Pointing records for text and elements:
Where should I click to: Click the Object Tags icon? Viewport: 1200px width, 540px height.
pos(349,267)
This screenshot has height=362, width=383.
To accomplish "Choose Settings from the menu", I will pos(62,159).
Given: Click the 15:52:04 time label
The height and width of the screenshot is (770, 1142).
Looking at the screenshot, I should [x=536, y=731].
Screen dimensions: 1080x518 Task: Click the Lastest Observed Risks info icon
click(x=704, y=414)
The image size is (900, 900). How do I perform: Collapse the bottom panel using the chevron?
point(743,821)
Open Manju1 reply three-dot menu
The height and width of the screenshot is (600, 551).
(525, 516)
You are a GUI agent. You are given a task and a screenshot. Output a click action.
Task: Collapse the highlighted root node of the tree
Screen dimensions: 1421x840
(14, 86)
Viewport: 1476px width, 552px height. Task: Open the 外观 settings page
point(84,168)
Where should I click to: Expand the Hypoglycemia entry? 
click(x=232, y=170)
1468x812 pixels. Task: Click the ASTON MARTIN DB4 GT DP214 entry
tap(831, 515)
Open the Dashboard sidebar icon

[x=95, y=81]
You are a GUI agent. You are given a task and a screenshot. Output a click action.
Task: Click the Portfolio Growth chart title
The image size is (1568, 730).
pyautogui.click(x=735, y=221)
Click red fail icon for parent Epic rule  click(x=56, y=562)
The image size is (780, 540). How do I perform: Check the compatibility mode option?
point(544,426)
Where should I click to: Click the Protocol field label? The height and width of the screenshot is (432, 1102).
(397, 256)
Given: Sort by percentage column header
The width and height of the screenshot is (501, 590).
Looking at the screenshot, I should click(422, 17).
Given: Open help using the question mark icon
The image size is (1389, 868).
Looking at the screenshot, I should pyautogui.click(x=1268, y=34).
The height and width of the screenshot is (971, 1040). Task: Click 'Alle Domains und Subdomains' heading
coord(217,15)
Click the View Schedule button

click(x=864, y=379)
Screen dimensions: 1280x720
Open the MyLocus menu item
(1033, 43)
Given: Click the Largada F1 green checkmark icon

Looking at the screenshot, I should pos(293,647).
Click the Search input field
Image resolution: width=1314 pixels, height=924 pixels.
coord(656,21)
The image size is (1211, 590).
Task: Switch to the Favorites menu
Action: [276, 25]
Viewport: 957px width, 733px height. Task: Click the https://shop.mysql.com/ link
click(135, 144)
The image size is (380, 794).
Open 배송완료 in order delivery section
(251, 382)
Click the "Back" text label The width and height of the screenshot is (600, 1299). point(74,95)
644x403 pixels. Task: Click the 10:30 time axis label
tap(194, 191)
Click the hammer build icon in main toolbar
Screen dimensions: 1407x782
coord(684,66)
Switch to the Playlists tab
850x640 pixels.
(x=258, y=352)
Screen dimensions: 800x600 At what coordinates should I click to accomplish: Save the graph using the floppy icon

Objective
Pick out each line in the records above that contains the string "menu". Copy those lines in full.

Exercise answer
To accomplish "Choose Settings from the menu", I will pos(62,159).
Open Manju1 reply three-dot menu
Open the MyLocus menu item
Task: Switch to the Favorites menu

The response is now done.